Their mode of life had been singular and certainly not in all respects satisfactory. Alice when she was twenty-one had the full command of her own fortune; and when she induced her father, who for the last fifteen years had lived in lodgings, to take a small house in Queen Anne Street, of course she offered to incur a portion of the expense. He had warned her that his habits were not those of a domestic man, but he had been content simply so to warn her. He had not felt it to be his duty to decline the arrangement because he knew himself to be unable to give to his child all that attention which a widowed father under such circumstances should pay to an only daughter. The house had been taken, and Alice and he had lived together, but their lives had been quite apart. For a short time, for a month or two, he had striven to dine at home and even to remain at home through the evening; but the work had been too hard for him and he had utterly broken down. He had said to her and to himself that his health would fail him under the effects of so great a change made so late in life, and I am not sure that he had not spoken truly. At any rate the effort had been abandoned, and Mr. Vavasor now never dined at home. Nor did he and his daughter ever dine out together. Their joint means did not admit of their giving dinners, and therefore they could not make their joint way in the same circle. It thus came to pass that they lived apart, — quite apart. They saw each other, probably, daily; but they did little more than see each other. They did not even breakfast together, and after three o'clock in the day Mr. Vavasor was never to be found in his own house.
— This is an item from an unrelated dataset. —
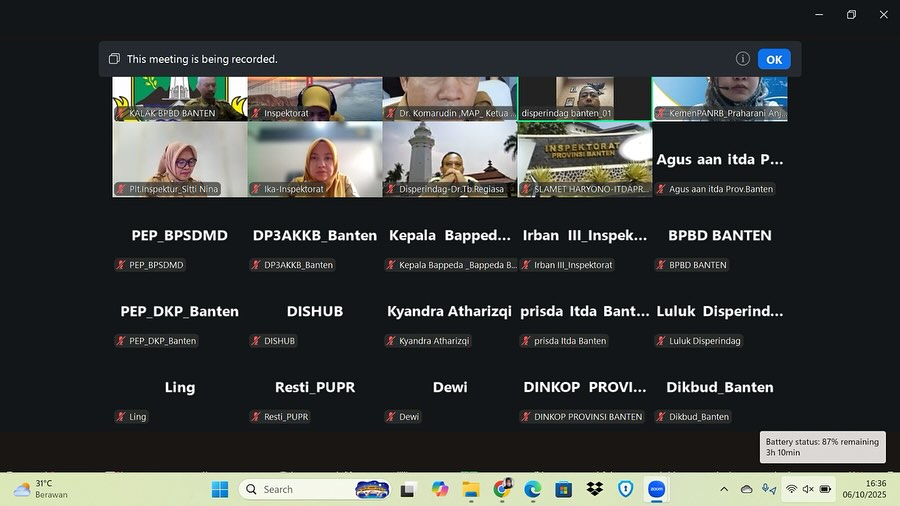Open Microsoft Edge in the taskbar
The width and height of the screenshot is (900, 506).
[533, 489]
Miss Vavasor had made for herself a certain footing in society, though I am disposed to doubt her right to be considered as holding a place among the Upper Ten Thousand. Two classes of people she had chosen to avoid, having been driven to such avoidings by her aunt's preferences; marquises and such-like, whether wicked or otherwise, she had eschewed, and had eschewed likewise all Low Church tendencies. The eschewing of marquises is not generally very difficult. Young ladies living with their fathers on very moderate incomes in or about Queen Anne Street are not usually much troubled on that matter. Nor can I say that Miss Vavasor was so troubled. But with her there was a certain definite thing to be done towards such eschewal. Lady Macleod by no means avoided her noble relatives, nor did she at all avoid Alice Vavasor. When in London she was persevering in her visits to Queen Anne Street, though she considered herself, nobody knew why, not to be on speaking terms with Mr. Vavasor. And she strove hard to produce an intimacy between Alice and her noble relatives — such an intimacy as that which she herself enjoyed; — an intimacy which gave her a footing in their houses but no footing in their hearts, or even in their habits. But all this Alice declined with as much consistency as she did those other struggles which her old cousin made on her behalf, — strong, never-flagging, but ever-failing efforts to induce the girl to go to such places of worship as Lady Macleod herself frequented.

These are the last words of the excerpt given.